• _What you are asked to do_
Instruction for the entries that follow: retype exactly the lines from the line with "Screen dimensions: 1024x626" to the line with "Given: Click the Lookup text input field", both included, and omit all others.

(Stored items)
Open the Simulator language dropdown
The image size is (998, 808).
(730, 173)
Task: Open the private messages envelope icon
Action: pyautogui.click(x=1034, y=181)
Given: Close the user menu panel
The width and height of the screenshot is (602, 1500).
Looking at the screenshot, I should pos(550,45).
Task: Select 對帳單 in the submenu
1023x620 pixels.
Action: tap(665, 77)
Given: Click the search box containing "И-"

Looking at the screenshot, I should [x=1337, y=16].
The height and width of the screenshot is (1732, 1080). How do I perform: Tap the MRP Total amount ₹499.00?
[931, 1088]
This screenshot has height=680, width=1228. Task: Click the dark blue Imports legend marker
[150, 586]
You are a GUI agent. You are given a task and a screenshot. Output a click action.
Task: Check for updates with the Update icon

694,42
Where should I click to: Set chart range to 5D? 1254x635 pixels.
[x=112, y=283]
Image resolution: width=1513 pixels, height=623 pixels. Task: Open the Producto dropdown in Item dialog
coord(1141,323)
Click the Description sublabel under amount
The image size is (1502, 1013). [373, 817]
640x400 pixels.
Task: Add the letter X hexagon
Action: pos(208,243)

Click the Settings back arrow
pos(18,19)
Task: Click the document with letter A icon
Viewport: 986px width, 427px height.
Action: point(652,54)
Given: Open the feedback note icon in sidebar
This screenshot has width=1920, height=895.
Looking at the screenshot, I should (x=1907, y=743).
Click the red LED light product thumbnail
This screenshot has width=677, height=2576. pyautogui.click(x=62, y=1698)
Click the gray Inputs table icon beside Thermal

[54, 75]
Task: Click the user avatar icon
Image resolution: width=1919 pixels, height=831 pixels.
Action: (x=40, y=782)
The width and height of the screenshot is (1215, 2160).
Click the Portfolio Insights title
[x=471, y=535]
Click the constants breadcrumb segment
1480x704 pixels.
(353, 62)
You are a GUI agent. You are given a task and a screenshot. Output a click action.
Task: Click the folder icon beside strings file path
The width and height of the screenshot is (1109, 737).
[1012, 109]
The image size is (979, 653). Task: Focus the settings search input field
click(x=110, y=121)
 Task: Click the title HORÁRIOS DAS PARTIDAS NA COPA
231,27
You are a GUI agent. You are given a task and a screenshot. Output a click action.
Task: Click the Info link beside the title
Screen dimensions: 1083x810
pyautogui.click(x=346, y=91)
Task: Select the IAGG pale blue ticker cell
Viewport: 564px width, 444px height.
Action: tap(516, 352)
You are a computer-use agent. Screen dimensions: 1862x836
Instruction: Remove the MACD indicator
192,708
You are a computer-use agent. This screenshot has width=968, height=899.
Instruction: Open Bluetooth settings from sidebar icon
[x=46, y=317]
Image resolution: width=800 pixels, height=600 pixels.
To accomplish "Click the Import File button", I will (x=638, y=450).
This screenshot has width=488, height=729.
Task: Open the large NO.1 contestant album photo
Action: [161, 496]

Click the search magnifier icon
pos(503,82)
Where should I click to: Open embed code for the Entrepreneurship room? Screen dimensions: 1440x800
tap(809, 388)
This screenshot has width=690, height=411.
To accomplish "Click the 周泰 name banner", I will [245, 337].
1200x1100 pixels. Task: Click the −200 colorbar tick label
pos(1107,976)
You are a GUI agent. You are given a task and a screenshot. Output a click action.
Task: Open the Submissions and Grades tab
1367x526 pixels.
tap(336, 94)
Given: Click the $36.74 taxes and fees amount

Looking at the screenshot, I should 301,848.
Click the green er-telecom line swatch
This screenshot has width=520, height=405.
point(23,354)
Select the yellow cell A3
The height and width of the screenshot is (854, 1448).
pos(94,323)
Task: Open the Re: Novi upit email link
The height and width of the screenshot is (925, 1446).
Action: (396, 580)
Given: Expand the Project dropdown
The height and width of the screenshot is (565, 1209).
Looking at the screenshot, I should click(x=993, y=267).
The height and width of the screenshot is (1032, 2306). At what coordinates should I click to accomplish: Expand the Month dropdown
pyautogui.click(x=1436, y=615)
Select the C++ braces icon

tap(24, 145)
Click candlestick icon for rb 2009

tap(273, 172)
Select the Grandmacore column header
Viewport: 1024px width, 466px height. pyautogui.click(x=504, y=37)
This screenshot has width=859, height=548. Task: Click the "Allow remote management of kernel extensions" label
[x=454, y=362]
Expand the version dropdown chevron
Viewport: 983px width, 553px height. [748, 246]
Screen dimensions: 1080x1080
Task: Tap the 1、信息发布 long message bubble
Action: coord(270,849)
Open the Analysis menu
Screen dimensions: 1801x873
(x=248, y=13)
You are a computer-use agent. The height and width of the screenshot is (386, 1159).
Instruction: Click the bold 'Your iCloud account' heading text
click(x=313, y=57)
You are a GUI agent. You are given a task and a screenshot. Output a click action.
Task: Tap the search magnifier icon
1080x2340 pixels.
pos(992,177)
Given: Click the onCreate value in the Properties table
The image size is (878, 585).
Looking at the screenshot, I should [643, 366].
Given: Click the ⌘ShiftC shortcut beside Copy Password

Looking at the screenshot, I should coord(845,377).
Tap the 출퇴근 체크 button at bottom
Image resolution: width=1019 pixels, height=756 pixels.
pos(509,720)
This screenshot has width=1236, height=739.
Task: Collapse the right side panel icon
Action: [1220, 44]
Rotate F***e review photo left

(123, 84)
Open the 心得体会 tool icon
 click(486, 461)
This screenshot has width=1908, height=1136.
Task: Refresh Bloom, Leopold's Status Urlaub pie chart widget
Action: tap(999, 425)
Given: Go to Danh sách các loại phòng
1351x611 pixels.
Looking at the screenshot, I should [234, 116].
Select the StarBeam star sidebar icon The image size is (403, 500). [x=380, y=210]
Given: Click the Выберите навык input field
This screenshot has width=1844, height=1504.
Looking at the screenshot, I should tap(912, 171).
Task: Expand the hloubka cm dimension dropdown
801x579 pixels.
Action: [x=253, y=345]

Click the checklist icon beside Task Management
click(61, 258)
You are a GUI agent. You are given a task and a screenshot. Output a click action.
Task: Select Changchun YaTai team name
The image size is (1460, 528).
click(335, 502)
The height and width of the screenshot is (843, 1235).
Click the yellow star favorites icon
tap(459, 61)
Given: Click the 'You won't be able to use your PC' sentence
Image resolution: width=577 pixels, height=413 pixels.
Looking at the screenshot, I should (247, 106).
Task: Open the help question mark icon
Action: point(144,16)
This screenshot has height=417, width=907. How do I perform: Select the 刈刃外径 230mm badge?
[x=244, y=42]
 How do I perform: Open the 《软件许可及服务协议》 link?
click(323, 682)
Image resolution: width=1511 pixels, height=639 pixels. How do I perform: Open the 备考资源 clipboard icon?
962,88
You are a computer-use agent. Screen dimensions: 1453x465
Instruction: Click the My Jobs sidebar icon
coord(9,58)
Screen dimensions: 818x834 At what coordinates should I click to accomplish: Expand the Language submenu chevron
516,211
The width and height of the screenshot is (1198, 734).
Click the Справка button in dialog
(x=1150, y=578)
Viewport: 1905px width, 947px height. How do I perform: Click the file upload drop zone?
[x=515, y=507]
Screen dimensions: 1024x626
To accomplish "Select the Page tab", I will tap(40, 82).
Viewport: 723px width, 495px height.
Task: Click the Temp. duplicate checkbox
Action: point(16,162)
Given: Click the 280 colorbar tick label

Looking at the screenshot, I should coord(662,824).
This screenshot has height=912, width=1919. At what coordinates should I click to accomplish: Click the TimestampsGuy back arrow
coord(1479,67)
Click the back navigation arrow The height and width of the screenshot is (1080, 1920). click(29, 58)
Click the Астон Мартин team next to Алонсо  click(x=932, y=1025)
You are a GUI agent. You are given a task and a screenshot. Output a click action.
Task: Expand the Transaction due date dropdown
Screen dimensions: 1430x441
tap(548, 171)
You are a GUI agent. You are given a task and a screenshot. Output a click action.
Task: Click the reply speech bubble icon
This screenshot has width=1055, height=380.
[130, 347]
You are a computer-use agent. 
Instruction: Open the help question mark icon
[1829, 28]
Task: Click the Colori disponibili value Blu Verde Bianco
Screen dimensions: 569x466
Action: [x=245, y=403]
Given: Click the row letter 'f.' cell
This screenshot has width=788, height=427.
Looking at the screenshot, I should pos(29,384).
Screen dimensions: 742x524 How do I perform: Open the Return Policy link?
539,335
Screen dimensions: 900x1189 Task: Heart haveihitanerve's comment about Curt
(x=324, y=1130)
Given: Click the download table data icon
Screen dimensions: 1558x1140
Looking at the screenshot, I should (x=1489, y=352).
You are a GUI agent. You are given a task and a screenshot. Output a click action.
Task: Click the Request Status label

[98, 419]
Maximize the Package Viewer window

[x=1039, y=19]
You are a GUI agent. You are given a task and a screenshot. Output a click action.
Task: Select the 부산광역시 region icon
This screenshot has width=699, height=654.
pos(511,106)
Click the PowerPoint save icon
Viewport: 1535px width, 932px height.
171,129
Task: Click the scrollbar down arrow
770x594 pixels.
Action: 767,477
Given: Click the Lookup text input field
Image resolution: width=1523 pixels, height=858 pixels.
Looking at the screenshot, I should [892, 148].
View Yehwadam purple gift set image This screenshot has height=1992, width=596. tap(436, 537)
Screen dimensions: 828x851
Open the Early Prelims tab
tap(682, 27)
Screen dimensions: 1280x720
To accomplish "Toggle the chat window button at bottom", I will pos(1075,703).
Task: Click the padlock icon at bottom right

• _Exercise answer_
Screen dimensions: 1024x626
To accomplish "Select the Page tab", I will tap(40, 82).
Viewport: 723px width, 495px height.
Task: Click the Temp. duplicate checkbox
Action: point(16,162)
Given: Click the 280 colorbar tick label

Looking at the screenshot, I should coord(662,824).
This screenshot has height=912, width=1919. At what coordinates should I click to accomplish: Click the TimestampsGuy back arrow
coord(1479,67)
Click the back navigation arrow The height and width of the screenshot is (1080, 1920). click(29, 58)
Click the Астон Мартин team next to Алонсо  click(x=932, y=1025)
You are a GUI agent. You are given a task and a screenshot. Output a click action.
Task: Expand the Transaction due date dropdown
Screen dimensions: 1430x441
tap(548, 171)
You are a GUI agent. You are given a task and a screenshot. Output a click action.
Task: Click the reply speech bubble icon
This screenshot has width=1055, height=380.
[130, 347]
You are a computer-use agent. 
Instruction: Open the help question mark icon
[1829, 28]
Task: Click the Colori disponibili value Blu Verde Bianco
Screen dimensions: 569x466
Action: [x=245, y=403]
Given: Click the row letter 'f.' cell
This screenshot has width=788, height=427.
Looking at the screenshot, I should pos(29,384).
Screen dimensions: 742x524 How do I perform: Open the Return Policy link?
539,335
Screen dimensions: 900x1189 Task: Heart haveihitanerve's comment about Curt
(x=324, y=1130)
Given: Click the download table data icon
Screen dimensions: 1558x1140
Looking at the screenshot, I should (x=1489, y=352).
You are a GUI agent. You are given a task and a screenshot. Output a click action.
Task: Click the Request Status label

[98, 419]
Maximize the Package Viewer window

[x=1039, y=19]
You are a GUI agent. You are given a task and a screenshot. Output a click action.
Task: Select the 부산광역시 region icon
This screenshot has width=699, height=654.
pos(511,106)
Click the PowerPoint save icon
Viewport: 1535px width, 932px height.
171,129
Task: Click the scrollbar down arrow
770x594 pixels.
Action: 767,477
Given: Click the Lookup text input field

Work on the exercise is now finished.